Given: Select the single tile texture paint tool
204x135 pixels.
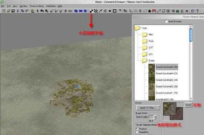Looking at the screenshot, I should pyautogui.click(x=91, y=11).
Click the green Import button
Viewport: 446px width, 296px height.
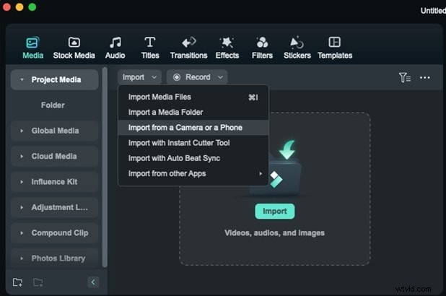(274, 212)
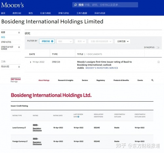Open 行业与地区 in the Moody's nav bar
Viewport: 164px width, 153px height.
click(46, 13)
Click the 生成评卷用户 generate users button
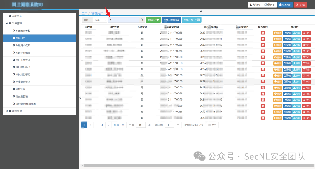This screenshot has height=169, width=315. coord(191,20)
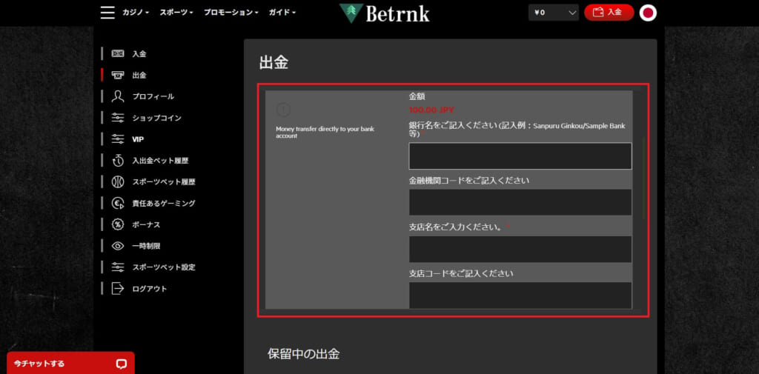Click the スポーツベット履歴 ball icon
759x374 pixels.
pos(118,181)
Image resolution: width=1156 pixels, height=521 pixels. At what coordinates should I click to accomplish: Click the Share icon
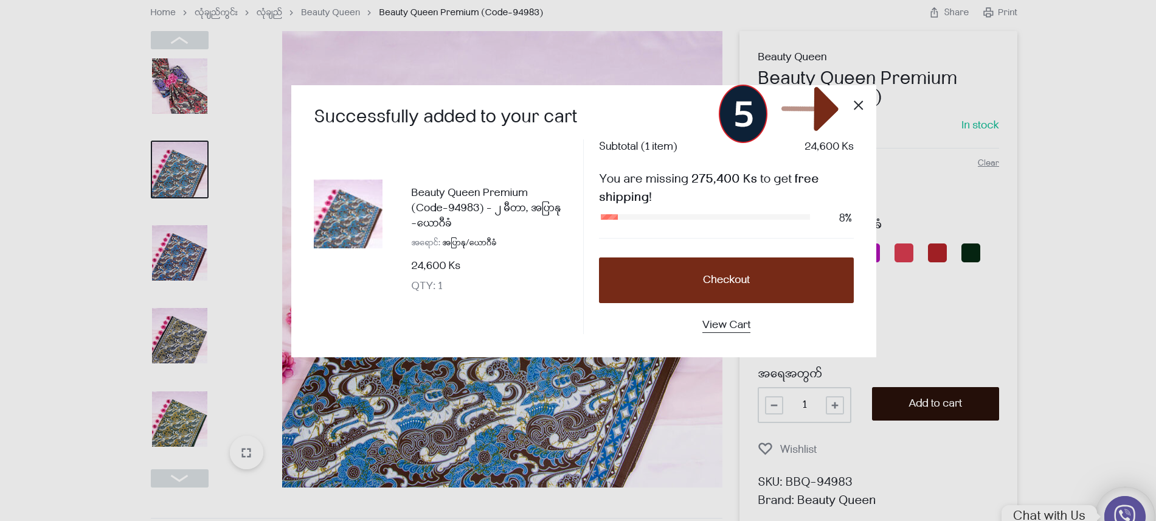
━━━━━━━━━━━━━━━━
WHAT IS NEEDED:
Quote, exactly and only, the lines from the first line of the data above through the line containing "Click the green Import button". The pictures do not belong in it.

WRITTEN RESPONSE:
Given: Select the single tile texture paint tool
204x135 pixels.
Looking at the screenshot, I should pyautogui.click(x=91, y=11).
Click the green Import button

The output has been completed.